• [WHAT TO PRODUCE] Translate this sentence from the interview below into Spanish: "I wanted to wear my hair the way it is when it's wet."

══ STUDY TEXT

Was there a certain look that the producers or you wanted Alicia to have?

KW: It was interesting because she's a love interest so obviously the producers wanted her to look beautiful, but I kept fighting for the reality of it. She's a blind chic. I wanted to make sure that I was wearing my hair curly as opposed to straight because I didn't want to set up this idea that this blind girl would be at home all morning blow-drying her hair. That just didn't seem realistic to me. I wanted to wear my hair the way it is when it's wet. She's also an artist and the voice in the film that that sort of encourages The Thing to be different and not be afraid of being unique. I wanted to make her the funky art student so I watched a lot of art students in New York to see what the style was that girls would walk around in. There were a lot of fashion students and art students who weren't afraid of being different. Along with the costume designer, we tried to pick a lot of her clothes based on intrinsic fabric. I imagine that when she shops, she would shop on how things felt to her; things that were interesting enough for her to wear.


How was working with Michael Chiklis?

KW: He's great. Michael's great. It was so hard for him because he was in prosthetics from head to toe. He was fighting insane temperatures in that body suit and was really able to bring his acting game to the table even though he was distracted by all this physical trauma he was going through every second.

════
══ RECORDS PROVIDED

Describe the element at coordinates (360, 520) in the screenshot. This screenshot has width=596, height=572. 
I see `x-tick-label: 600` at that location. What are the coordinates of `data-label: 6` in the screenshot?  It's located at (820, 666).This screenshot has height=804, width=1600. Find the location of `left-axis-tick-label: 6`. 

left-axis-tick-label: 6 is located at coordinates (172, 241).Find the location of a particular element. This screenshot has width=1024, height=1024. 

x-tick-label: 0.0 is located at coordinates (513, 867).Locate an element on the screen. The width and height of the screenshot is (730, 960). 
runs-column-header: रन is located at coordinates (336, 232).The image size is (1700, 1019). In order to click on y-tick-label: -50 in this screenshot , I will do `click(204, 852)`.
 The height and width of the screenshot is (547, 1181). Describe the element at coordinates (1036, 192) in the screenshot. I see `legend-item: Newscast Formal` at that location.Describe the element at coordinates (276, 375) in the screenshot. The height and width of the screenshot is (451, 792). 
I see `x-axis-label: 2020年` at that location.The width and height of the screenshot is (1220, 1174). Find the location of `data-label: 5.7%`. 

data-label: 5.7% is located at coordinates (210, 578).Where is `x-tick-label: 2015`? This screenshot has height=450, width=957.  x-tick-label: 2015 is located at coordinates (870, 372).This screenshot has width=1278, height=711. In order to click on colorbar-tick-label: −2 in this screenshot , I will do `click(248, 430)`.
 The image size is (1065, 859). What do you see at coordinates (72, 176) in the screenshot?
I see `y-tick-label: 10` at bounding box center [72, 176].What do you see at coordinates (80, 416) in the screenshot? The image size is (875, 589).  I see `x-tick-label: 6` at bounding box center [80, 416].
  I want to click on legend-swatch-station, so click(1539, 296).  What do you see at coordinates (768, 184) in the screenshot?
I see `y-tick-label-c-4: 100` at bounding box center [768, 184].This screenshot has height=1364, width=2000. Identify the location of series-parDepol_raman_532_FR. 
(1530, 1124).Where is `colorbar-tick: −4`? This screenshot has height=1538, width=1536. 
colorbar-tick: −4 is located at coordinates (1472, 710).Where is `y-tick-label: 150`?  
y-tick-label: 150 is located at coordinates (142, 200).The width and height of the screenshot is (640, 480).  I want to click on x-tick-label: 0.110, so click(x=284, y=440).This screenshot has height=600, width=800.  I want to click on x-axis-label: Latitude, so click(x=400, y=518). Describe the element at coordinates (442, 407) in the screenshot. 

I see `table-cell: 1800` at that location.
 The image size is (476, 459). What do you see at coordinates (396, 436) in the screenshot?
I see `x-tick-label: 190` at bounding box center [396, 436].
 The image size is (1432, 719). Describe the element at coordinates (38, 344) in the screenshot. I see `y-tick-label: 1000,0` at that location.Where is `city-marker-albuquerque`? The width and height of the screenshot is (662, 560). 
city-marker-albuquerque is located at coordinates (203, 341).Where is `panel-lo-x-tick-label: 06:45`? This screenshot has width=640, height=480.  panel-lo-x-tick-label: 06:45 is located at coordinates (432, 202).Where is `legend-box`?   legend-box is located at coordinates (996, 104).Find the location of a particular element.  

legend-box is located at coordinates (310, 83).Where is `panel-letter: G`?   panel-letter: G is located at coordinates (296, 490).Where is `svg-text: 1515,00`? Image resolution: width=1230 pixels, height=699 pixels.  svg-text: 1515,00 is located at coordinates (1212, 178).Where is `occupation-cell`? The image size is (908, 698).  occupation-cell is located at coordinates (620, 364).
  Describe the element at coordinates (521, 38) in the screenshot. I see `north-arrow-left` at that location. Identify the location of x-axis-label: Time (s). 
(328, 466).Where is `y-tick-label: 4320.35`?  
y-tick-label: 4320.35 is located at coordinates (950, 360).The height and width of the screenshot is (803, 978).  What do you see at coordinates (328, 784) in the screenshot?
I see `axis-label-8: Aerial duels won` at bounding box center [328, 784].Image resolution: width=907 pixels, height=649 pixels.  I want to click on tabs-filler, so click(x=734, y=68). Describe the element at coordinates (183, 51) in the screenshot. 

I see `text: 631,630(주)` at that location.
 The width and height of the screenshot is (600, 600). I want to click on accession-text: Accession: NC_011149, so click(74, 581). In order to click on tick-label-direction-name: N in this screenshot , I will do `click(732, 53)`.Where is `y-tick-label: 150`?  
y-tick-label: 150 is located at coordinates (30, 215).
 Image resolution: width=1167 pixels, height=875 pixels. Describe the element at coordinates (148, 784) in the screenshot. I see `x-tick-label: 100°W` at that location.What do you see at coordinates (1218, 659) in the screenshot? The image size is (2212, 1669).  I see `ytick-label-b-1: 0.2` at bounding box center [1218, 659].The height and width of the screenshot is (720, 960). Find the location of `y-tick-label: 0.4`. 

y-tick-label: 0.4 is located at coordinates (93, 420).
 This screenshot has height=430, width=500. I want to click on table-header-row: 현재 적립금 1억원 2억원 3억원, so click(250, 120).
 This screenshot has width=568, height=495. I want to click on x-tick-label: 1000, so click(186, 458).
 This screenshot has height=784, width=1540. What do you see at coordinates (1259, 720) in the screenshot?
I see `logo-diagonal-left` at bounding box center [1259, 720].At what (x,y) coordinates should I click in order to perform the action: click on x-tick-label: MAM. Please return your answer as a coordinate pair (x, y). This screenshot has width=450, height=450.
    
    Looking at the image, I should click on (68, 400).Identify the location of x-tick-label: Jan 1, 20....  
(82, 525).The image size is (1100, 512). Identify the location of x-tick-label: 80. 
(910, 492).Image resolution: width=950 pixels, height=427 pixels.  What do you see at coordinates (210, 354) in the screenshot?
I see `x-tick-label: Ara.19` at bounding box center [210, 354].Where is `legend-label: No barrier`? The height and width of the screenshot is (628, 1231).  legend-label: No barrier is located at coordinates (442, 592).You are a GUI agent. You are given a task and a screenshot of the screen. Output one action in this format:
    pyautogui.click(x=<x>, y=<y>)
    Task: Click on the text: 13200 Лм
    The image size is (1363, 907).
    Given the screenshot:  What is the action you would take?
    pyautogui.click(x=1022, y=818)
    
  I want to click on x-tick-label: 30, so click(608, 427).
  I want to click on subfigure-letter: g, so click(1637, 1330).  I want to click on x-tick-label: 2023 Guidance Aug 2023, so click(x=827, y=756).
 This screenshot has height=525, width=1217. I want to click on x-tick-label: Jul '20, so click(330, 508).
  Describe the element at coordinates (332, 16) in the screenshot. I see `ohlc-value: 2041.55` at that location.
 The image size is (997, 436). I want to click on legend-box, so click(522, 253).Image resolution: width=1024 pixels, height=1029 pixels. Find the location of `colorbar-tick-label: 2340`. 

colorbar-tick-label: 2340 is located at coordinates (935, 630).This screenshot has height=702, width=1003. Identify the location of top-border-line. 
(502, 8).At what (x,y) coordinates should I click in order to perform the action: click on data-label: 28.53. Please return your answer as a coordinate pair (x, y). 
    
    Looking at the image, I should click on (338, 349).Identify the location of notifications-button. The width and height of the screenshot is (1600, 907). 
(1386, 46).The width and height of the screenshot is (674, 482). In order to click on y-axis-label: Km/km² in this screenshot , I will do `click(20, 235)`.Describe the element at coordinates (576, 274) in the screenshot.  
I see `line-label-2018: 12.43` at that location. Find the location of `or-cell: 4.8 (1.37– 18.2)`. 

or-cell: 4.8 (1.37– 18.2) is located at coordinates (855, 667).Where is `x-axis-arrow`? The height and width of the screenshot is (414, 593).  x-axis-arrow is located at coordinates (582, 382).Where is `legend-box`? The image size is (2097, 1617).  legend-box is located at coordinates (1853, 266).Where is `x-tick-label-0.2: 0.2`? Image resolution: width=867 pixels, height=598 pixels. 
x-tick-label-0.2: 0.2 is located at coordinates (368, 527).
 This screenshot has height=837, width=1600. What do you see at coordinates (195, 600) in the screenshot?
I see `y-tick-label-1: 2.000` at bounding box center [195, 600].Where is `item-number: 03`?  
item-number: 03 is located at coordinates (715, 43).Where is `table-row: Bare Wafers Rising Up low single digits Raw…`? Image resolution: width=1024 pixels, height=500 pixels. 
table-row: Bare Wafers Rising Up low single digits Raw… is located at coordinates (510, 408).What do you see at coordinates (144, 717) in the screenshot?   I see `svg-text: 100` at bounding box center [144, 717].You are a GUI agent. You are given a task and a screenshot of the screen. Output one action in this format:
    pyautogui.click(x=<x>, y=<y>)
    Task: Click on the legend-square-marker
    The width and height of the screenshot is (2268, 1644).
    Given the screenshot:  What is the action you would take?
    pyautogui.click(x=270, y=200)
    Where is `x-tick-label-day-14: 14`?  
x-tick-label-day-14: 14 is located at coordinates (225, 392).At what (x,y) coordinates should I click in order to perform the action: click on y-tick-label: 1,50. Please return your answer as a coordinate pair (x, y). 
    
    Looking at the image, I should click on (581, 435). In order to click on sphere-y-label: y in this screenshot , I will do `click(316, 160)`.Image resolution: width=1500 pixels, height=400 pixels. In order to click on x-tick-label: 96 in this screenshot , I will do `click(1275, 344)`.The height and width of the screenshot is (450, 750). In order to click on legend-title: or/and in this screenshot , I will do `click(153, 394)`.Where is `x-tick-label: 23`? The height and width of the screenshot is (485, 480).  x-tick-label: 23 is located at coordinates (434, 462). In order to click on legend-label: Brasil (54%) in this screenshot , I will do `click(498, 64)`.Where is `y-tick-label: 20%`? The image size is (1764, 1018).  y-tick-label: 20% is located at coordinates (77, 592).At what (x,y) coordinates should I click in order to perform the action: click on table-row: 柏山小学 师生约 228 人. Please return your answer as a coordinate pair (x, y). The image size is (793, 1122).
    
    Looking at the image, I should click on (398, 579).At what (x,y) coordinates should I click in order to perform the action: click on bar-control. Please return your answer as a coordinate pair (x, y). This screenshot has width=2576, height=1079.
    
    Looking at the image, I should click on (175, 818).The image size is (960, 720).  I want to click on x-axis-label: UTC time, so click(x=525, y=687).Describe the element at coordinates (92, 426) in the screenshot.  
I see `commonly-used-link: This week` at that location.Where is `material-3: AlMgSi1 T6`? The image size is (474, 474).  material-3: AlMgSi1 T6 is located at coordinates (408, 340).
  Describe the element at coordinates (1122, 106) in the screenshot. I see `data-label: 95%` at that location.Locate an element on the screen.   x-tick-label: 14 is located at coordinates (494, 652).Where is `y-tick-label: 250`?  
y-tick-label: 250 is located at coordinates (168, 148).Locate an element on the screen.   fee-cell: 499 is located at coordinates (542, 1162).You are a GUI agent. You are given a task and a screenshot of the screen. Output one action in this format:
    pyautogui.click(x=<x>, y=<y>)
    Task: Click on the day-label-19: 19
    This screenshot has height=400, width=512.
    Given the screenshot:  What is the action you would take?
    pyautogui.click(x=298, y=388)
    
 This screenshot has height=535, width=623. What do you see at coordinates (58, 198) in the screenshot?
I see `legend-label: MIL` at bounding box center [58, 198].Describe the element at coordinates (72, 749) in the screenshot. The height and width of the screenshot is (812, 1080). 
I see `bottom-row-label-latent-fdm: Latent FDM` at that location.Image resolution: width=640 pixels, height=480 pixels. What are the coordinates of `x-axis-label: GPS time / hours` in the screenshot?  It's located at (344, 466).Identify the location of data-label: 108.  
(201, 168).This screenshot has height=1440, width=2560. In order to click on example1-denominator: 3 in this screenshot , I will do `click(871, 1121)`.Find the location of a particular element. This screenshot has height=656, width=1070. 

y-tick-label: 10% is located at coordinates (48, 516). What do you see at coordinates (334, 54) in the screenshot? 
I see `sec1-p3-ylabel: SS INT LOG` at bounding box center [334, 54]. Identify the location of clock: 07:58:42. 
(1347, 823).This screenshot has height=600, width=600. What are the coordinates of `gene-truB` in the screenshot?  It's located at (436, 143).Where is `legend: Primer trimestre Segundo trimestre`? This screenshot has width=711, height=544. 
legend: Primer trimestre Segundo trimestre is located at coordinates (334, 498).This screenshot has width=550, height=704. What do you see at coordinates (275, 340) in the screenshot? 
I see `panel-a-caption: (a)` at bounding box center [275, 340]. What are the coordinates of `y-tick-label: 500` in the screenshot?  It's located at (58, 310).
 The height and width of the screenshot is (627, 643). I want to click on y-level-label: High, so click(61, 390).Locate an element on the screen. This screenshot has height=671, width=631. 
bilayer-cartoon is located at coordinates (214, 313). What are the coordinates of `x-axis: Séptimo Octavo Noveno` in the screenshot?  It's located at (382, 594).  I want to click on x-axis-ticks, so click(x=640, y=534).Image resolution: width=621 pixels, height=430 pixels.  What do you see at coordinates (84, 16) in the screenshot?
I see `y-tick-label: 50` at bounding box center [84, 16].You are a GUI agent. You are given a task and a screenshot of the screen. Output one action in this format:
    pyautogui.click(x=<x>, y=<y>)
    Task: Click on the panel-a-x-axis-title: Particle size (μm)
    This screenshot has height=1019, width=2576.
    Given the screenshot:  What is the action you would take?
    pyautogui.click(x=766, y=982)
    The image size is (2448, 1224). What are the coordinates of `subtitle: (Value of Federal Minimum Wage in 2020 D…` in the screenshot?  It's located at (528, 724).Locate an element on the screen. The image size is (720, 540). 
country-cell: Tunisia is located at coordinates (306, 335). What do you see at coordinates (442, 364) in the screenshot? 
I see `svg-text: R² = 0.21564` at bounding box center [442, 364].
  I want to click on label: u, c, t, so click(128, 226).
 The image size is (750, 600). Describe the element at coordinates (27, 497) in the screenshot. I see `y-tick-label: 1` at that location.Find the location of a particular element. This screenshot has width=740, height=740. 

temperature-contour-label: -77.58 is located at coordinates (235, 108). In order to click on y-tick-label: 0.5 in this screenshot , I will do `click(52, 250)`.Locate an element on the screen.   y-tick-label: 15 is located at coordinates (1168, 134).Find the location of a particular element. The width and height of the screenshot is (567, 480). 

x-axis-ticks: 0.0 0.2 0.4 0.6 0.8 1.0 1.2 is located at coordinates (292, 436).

════

• [REPLY TO THE TASK] Quería llevar el pelo tal como lo tengo cuando está mojado.